<<<<
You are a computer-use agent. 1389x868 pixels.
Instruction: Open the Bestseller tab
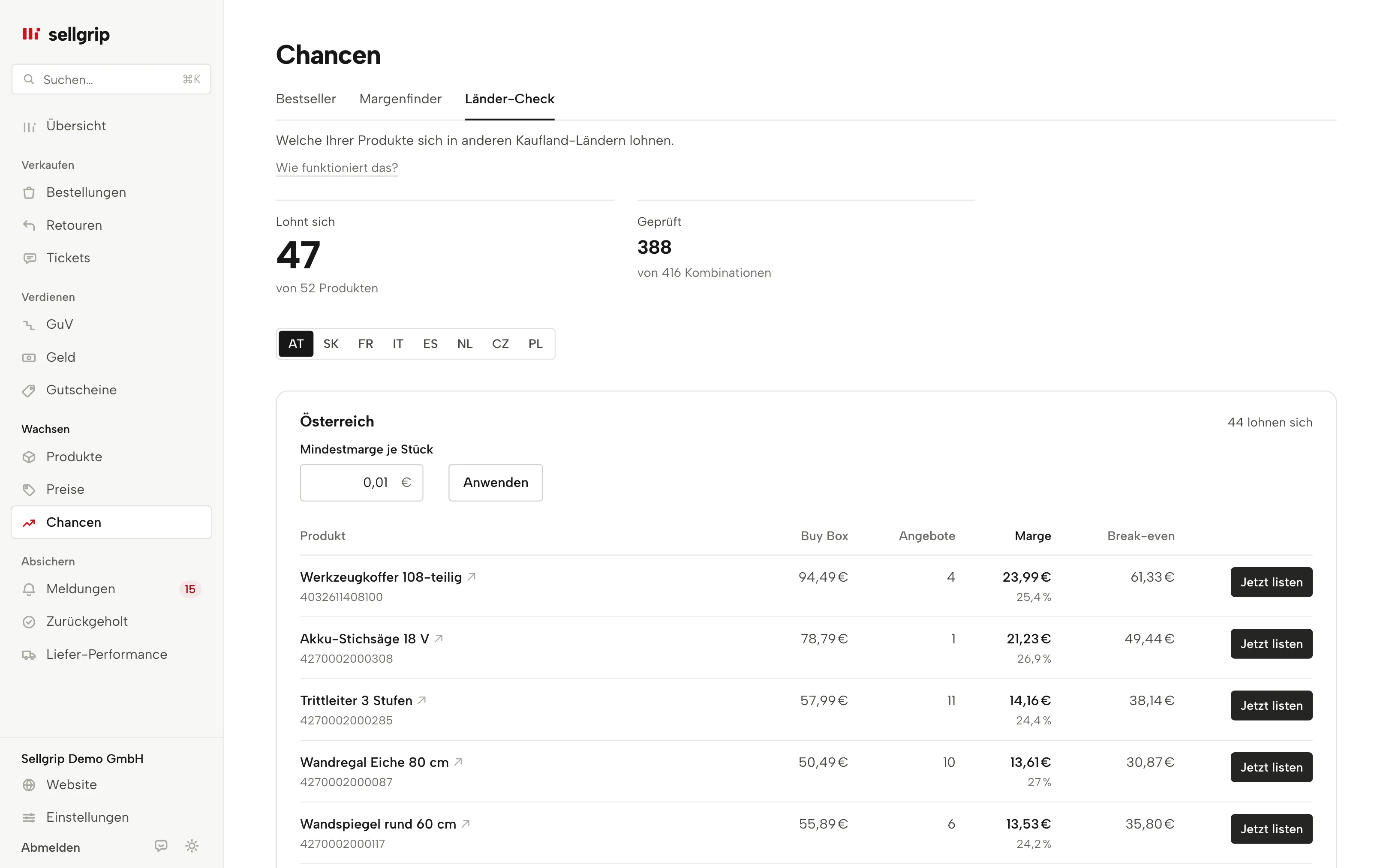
>>>>
<<<<
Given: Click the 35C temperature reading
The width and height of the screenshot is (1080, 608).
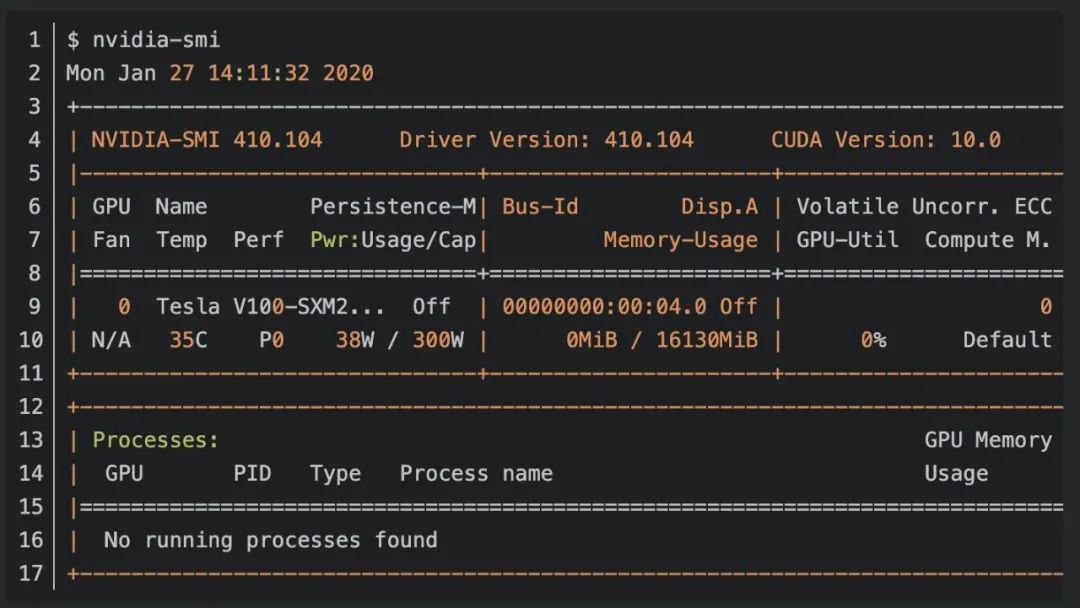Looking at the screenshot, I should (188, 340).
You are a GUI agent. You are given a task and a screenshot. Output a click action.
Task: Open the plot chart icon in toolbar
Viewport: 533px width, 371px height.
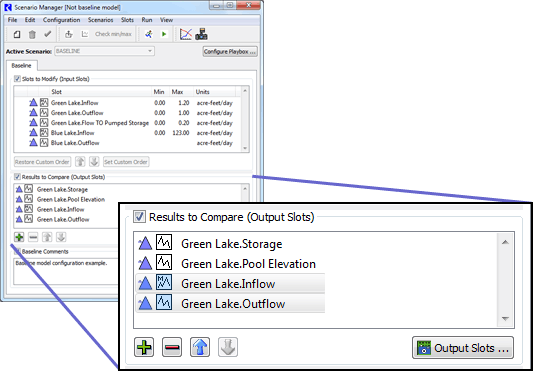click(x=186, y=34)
>>>>
<<<<
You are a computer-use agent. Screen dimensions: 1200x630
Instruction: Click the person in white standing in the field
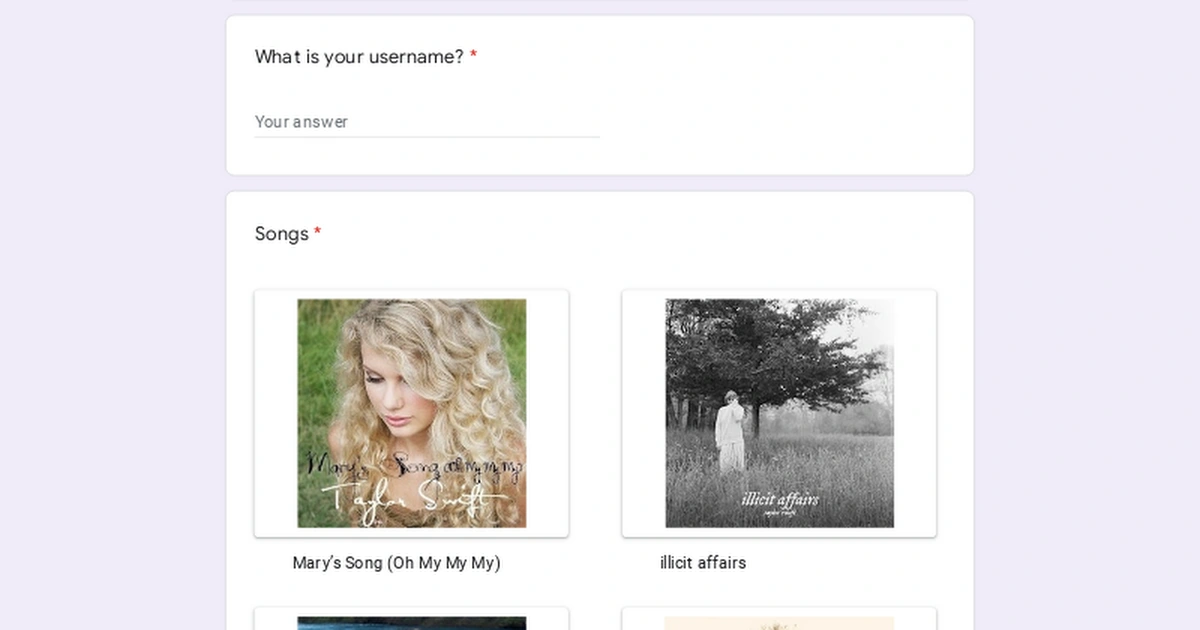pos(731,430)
>>>>
Exercise aim: Taking the lines above, repeat exactly those from the line that contains "You are a computer-use agent. 1389x868" through the line that contains "Instruction: Open the Bestseller tab", and both of those lines as well. Include nothing else.

Reply to the exercise:
You are a computer-use agent. 1389x868 pixels.
Instruction: Open the Bestseller tab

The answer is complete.